19.3466 · Motion · 2019-05-09
Département de justice et police
Liquidé
Wortlaut
Le Conseil fédéral est chargé de présenter au Parlement un projet visant à inscrire dans la législation le contenu du principe "in dubio pro populo" développé par la jurisprudence fédérale.
Begründung
Depuis quelques années, on constate une tendance de plus en plus marquée, en particulier de la part du Tribunal fédéral, à l'invalidation d'initiatives populaires. La conséquence, c'est qu'à chaque fois, le peuple se voit priver de se prononcer sur des enjeux parfois importants. Se pose en outre un problème institutionnel toujours plus grave, en particulier pour l'avenir de notre démocratie directe dont - à juste titre - nous sommes si fiers : le poids que le pouvoir judiciaire croit pouvoir s'arroger dans le débat politique ; se profile une sorte de "gouvernement des juges".
Pourtant, lorsqu'il est appelé à se prononcer sur la validité d'une initiative populaire, le Tribunal fédéral mentionne toujours, à juste titre, le principe "in dubio pro populo"... pour ensuite, de plus en plus fréquemment, le fouler aux pieds.
De jurisprudence constante, le sens de cet adage est que le texte d'une initiative qui n'a pas un sens univoque doit être interprété de manière à favoriser l'expression du vote. Ainsi, les décisions d'invalidation doivent être limitées dans toute la mesure du possible, en retenant la solution la plus favorable aux initiants. Cela découle également du principe de la proportionnalité (art. 34 et 36 al. 2 et 3 Cst.), selon lequel une intervention étatique doit porter l'atteinte la plus restreinte possible aux droits des citoyens (cf. notamment l'ATF 143 I 129 consid. 2.2).
Pour garantir notre démocratie directe et sa vitalité trop souvent mise à mal ces dernières années, il est nécessaire de donner une assise constitutionnelle ou légale au principe "in dubio pro populo".
Antrag des Bundesrates
Le Conseil fédéral propose de rejeter la motion.
Stellungnahme des Bundesrates
Ces dernières années, le Tribunal fédéral (TF) s'est prononcé à de multiples reprises sur la validité de différentes initiatives populaires cantonales (voir par exemple les ATF 143 I 129 et 138 I 131). Dans ses décisions, le TF a toujours pris en considération l'adage "in dubio pro populo", qui veut qu'un texte n'ayant pas un sens univoque soit interprété de manière à favoriser l'expression du vote populaire. Ce principe découle également du principe de la proportionnalité (art. 34 et 36 al. 2 et 3 Cst ; RS 101), selon lequel une intervention étatique doit porter l'atteinte la plus restreinte possible aux droits des citoyens (ATF 143 I 129 consid. 2.2 p. 133). Le TF doit néanmoins mettre ce principe en balance avec d'autres : c'est par exemple le cas de la conformité au droit supérieur (voir notamment l'ATF 143 I 129 consid. 2.3).

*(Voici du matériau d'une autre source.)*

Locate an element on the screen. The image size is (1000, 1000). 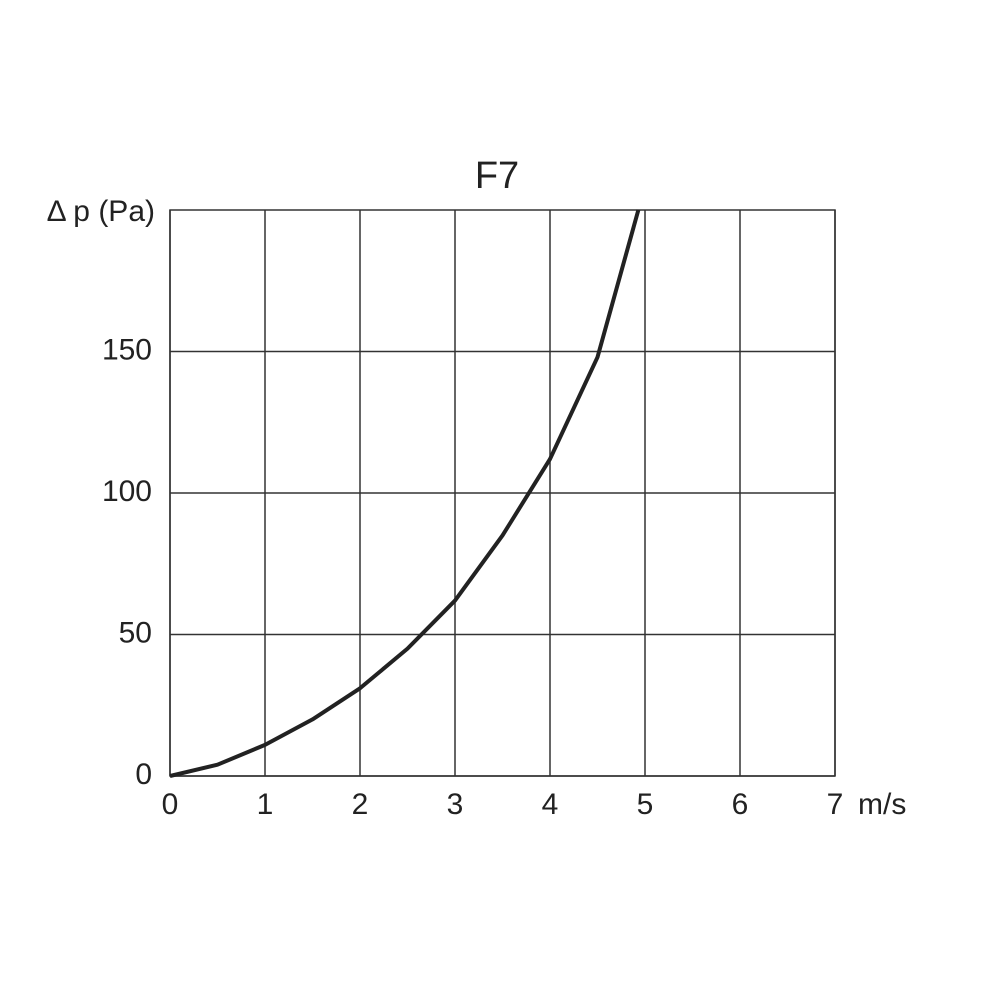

En 2018, le TF a rejeté à deux reprises un recours contre l'invalidation d'une initiative cantonale avec pour motif que les instances cantonales ont considéré à juste titre que le texte des initiatives violait le droit supérieur (voir l'arrêt 1C_76/2018 du 20 août 2018 relatif à l'initiative "Pour des élèves tête nue dans les écoles publiques valaisannes" ainsi que l'ATF 145 I 167 du 26 novembre 2018 relatif à l'initiative "Immigration libre et frontières ouvertes : Gardons nos places de travail en priorité pour nos résidents" du canton de Vaud). Ce faisant, il n'a pas dévié de sa jurisprudence constante. Au contraire, en appliquant le principe "in dubio pro populo", il est arrivé à la conclusion que les initiatives populaires ne laissaient pas de marge de manoeuvre pour une interprétation conforme au droit supérieur. Ces exemples ne corroborent pas la tendance relevée par l'auteur de la motion, qui voudrait que le TF aurait, dans sa jurisprudence récente, déclaré plus souvent des initiatives cantonales invalides, ou qu'il remettrait en cause le principe "in dubio pro populo".
Selon le Conseil fédéral, rien n'indique que le principe "in dubio pro populo" soit insuffisamment ancré dans le système juridique. Étant donné que le principe émane déjà de la Constitution fédérale, son ancrage spécifique dans une loi ou dans la Constitution fédérale n'augmenterait pas son importance dans un cas particulier. Les autorités fédérales devraient malgré tout vérifier dans un cas concret s'il existe une marge d'interprétation suffisante en faveur de l'initiative. L'on peut présumer que dans des cas comme ceux cités précédemment, l'issue des décisions ne serait guère différente.
Le Conseil fédéral propose de rejeter la motion.